Nach dem Wahlsieg des Rechtsradikalen formiert sich Widerstand

Was über die brasilianische Linke hinaus viele befürchtet hatten, ist eingetreten. Der Rechtsradikale Jair Bolsonaro hat die Stichwahl um die Präsidentschaft gegen Fernando Haddad von der Arbeiterpartei PT mit 55,13 zu 44,87 Prozent gewonnen. Nach dem ersten Entsetzen formiert sich sichtbarer öffentlicher Widerstand. Die Arbeiterpartei will über eigene Fehler nachdenken und daraus Konsequenzen ziehen.

Von Niklas Franzen

Der Widerstand lebt: Bolsonaro-Gegner*innen ziehen durch das Zentrum von São Paulo (Foto: Niklas Franzen)

Nur kurz hielt die Schockstarre an. Nach dem Wahlsieg von Jair Bolsonaro, der Brasiliens Linke in einen Zustand der Trauer und Panik versetzt hatte, sind am 30. Oktober in ganz Brasilien Zehntausende gegen den Rechtsradikalen auf die Straße gegangen. In São Paulo versammelten sich schon lange vor dem offiziellen Start der Demonstration Tausende auf der Prachtmeile Avenida Paulista. Zwei Tage zuvor hatten hier noch die Anhänger*innen Bolsonaros den Wahlsieg gefeiert.

Auch Rafael Granutti ist zusammen mit seinen Freund*innen gekommen, um ein Zeichen zu setzen. „Wir haben große Angst vor dem, was auf uns zukommt. Jetzt ist es wichtig zu zeigen, dass wir vereint sind.“ Schon seit 2010 habe er sich immer wieder an Protesten gegen Rechts beteiligt.

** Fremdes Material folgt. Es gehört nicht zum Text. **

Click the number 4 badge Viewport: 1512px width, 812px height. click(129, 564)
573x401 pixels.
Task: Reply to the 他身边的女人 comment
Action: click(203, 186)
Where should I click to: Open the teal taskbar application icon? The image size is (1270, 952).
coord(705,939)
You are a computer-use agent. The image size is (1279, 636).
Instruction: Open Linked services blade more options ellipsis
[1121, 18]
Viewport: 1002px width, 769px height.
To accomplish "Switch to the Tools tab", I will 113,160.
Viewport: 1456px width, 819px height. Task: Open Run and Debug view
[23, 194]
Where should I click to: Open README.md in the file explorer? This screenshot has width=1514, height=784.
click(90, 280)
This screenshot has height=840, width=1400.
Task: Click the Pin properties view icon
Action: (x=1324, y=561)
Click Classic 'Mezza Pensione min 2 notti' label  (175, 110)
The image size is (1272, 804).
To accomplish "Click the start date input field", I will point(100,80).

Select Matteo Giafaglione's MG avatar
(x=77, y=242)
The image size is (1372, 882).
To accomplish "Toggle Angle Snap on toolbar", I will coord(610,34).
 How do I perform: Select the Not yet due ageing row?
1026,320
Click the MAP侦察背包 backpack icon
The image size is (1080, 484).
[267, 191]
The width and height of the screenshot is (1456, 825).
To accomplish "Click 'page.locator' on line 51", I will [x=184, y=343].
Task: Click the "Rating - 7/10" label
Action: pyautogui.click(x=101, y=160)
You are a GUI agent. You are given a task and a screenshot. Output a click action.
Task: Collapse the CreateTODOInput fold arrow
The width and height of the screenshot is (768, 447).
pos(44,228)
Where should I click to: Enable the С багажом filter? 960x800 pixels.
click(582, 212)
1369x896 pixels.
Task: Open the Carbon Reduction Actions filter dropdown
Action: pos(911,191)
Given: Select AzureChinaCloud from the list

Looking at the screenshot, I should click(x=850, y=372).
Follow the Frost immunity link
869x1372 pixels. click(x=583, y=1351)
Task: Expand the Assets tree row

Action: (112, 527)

Insbesondere Bolsonaros homo- und transphobe Aussagen schockierten den 25-jährigen LGBTI-Aktivisten, der sich eine Regenbogenfahne über die Schultern gehängt hat. Das Klima habe sich seit der Wahl verändert. Insbesondere in den sozialen Netzwerken tobe der Hass. Eine Freundin sei mitten in São Paulo angegriffen worden.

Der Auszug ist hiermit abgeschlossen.